Memoria para hacer justicia

En el marco de la conmemoración del tercer aniversario de la rebelión democrática de abril de 2018, la Asociación Madres de Abril presentó el libro interactivo AMA y construye la memoria, con el objetivo de seguir documentando la verdad y continuar exigiendo justicia.

El libro es gratuito, cualquier persona que posea un dispositivo electrónico conectado a internet puede tenerlo fácilmente. Allí se encuentra toda la información textual, fotográfica y videográfica sobre aquellos hechos históricos que se ha recogido hasta ahora, desde la perspectiva de las víctimas, incluyendo los nombres de todas las personas asesinadas por la dictadura en aquellos días gloriosos y trágicos. El objetivo principal de la obra, se dice en su presentación, es “contribuir a dignificar a las víctimas y honrar su memoria”, pero también para buscar justicia y recuperar la libertad y la democracia.

“Si aspiramos a vivir en democracia — asegura Francis Valdivia, presidenta de la Asociación Madres de Abril, AMA—, no podemos olvidar que nuestros familiares lucharon hasta el último minuto de sus vidas contra la opresión, contra un sistema autoritario donde el pensar diferente se castiga con el acoso, la amenaza, la cárcel, el exilio y en muchos casos la muerte”.

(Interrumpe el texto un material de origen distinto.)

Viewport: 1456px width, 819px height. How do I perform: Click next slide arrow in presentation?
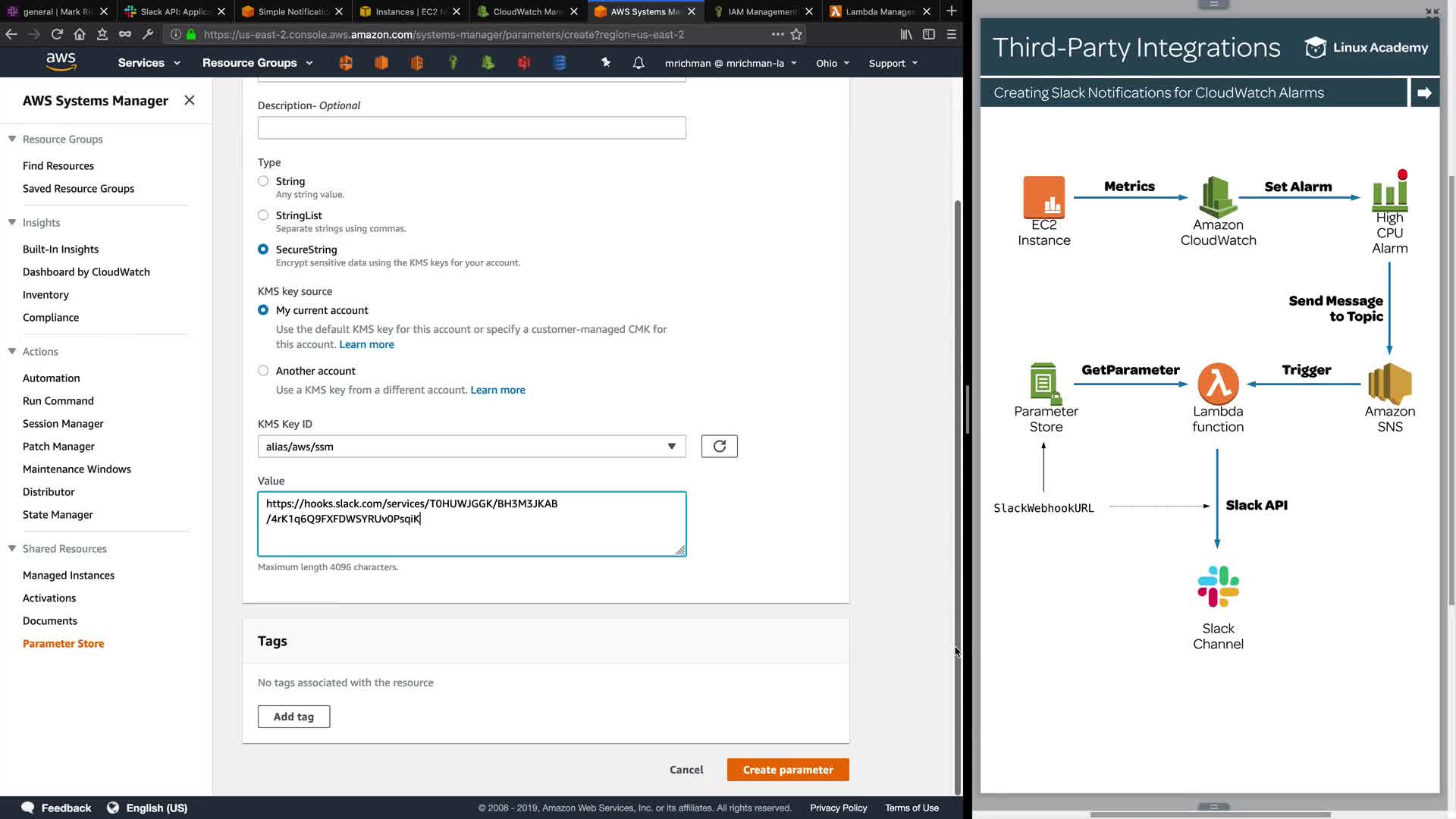click(1424, 93)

La memoria histórica es una poderosa herramienta política y cultural para establecer la verdad —y con ella mantener viva la demanda de justicia, reparación y no repetición—, en los países y sociedades desgarrados por graves y sangrientos conflictos. Y donde crueles dictaduras han cometido crímenes de lesa humanidad para mantenerse en el poder y se requieren procesos de transición democrática, fundados en la justicia transicional y la reconciliación nacional.

La memoria histórica juega un papel fundamental en el desarrollo de los procesos de democratización y reconciliación nacional, después de un sangriento conflicto armado o saliendo de una cruel dictadura. La memoria histórica es la base documental y moral para procurar justicia y reparación para las víctimas, como un derecho de ellas mismas pero también de toda la sociedad.

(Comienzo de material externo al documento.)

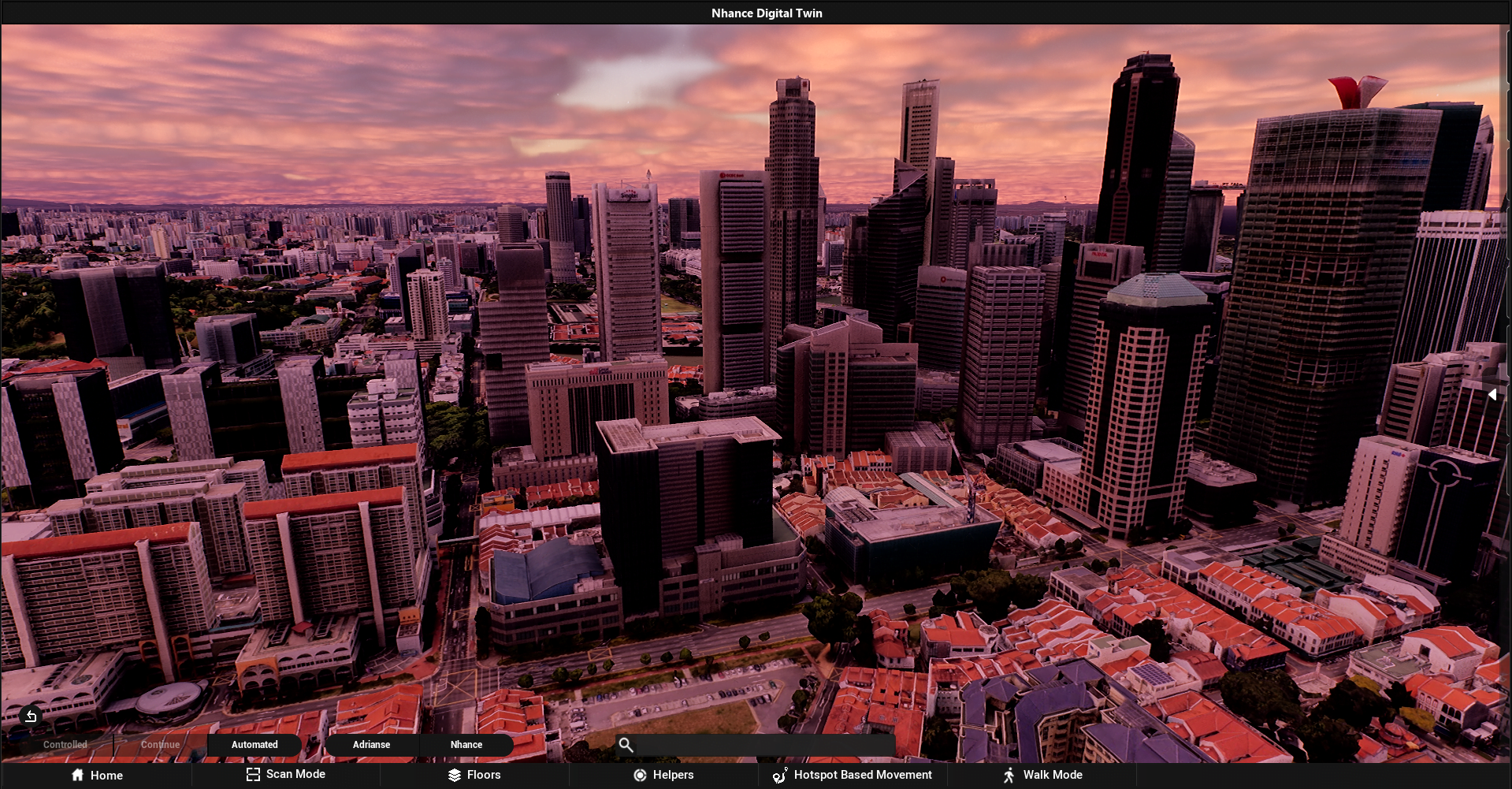The height and width of the screenshot is (789, 1512).
Task: Click the back arrow above the mode buttons
Action: coord(31,716)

El eximio intelectual argentino Jorge Luis Borges, quien era de la opinión de que “el olvido es la única venganza y el único perdón”, después de hablar con una madre de víctimas de la represión y de asistir a un juicio de los militares argentinos acusados de cometer actos criminales contra los prisioneros políticos, declaró que “no juzgar y no condenar el crimen sería fomentar la impunidad y convertirse, en algún modo, en su cómplice”.

Sin embargo, para que la memoria histórica sirva para hacer justicia, y no para la venganza, tiene que ser construida muy cuidadosamente, verificando rigurosamente los hechos y los datos, sin dejarse llevar por rumores y especulaciones por muy emotivos que sean.

“La historia de ‘buenos y malos’, de ‘víctimas y verdugos’, puede servir como mero argumentario para reafirmar ideas políticas”, advierte Joaquín Prats, eminente catedrático de la Universidad de Barcelona. Para que la memoria histórica llegue a ser provechosa e inspiradora, agrega Prats, “el requisito fundamental es que sea pensada y verificada a través de la historia”. Es decir, basada en datos y hechos históricos veraces.

Este cuidado responsable inspira seguramente a las Madres de Abril, en su encomiable esfuerzo por construir la memoria de los hechos y víctimas de abril de 2018.